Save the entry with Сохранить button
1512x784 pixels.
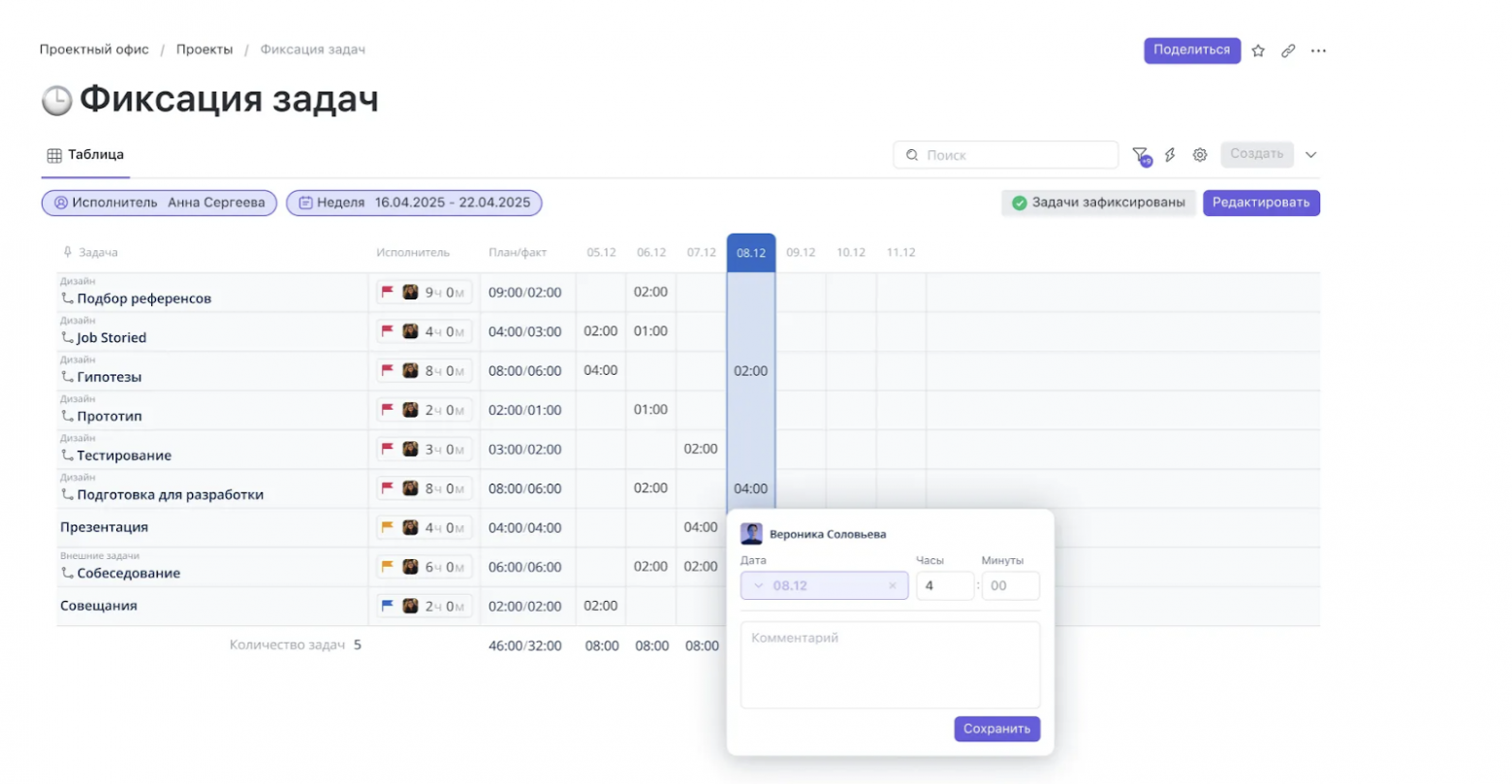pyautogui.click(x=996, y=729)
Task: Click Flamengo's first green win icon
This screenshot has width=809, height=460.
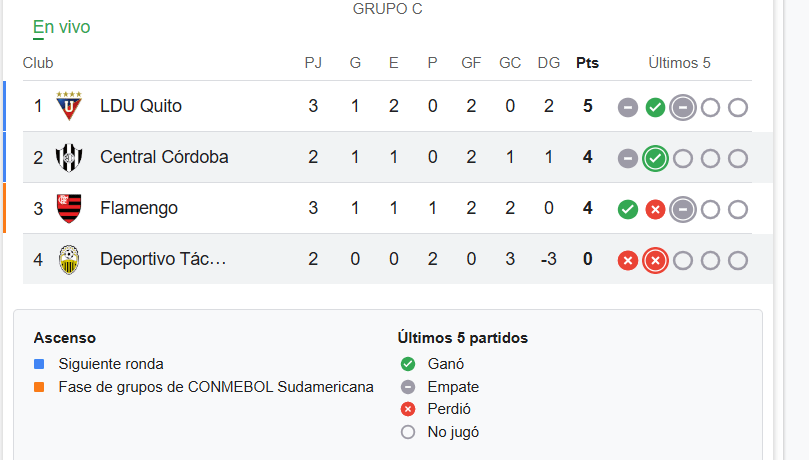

● **Task prompt**
Retype the lines from the one containing "1512x784 pixels." down to the last line of the records, both included, exactly and nothing more. Pictures stay out.

● **Solution to this task**
1512x784 pixels.
pyautogui.click(x=996, y=729)
Task: Click Flamengo's first green win icon
This screenshot has width=809, height=460.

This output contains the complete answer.